### What the task asks
Which lines below mention "agent"? Pick each one out.
[Opening Data for this exercise section]
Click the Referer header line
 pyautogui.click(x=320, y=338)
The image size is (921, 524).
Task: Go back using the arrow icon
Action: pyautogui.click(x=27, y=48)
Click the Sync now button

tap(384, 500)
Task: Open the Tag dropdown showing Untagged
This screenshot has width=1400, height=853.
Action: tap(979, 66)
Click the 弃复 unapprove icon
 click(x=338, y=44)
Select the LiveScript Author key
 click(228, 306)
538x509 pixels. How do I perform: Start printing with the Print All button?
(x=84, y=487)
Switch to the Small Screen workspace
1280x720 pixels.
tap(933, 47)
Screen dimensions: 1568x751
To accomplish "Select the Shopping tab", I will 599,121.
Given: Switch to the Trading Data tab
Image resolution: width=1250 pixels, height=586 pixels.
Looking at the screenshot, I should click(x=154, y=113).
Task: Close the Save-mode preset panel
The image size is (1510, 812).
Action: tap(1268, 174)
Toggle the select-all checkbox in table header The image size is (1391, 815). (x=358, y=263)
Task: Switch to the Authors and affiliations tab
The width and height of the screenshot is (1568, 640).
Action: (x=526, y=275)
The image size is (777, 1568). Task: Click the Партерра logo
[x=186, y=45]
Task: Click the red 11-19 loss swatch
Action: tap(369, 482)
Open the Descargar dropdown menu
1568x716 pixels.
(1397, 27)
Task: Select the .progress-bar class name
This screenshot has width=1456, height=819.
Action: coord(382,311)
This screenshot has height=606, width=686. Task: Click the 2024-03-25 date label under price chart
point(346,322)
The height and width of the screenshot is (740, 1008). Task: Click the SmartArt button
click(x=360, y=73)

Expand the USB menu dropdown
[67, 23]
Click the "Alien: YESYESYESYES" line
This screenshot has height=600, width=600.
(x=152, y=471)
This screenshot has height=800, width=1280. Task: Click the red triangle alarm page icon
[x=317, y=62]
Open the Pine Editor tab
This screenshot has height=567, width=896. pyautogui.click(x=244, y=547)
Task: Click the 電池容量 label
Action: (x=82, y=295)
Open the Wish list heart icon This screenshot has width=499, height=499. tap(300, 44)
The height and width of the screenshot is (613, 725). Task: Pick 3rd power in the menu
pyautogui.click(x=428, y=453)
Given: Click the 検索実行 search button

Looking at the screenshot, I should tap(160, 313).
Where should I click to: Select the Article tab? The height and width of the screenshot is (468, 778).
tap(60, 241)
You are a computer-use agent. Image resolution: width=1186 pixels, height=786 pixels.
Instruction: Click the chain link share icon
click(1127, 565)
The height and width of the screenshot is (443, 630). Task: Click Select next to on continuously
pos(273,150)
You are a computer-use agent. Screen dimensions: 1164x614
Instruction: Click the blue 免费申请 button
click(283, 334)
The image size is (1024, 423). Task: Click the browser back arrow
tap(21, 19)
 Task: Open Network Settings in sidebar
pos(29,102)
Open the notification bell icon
[Closing Data for this exercise section]
### Task response
You are a computer-use agent. Image resolution: width=1186 pixels, height=786 pixels.
You are a computer-use agent. Screen dimensions: 1164x614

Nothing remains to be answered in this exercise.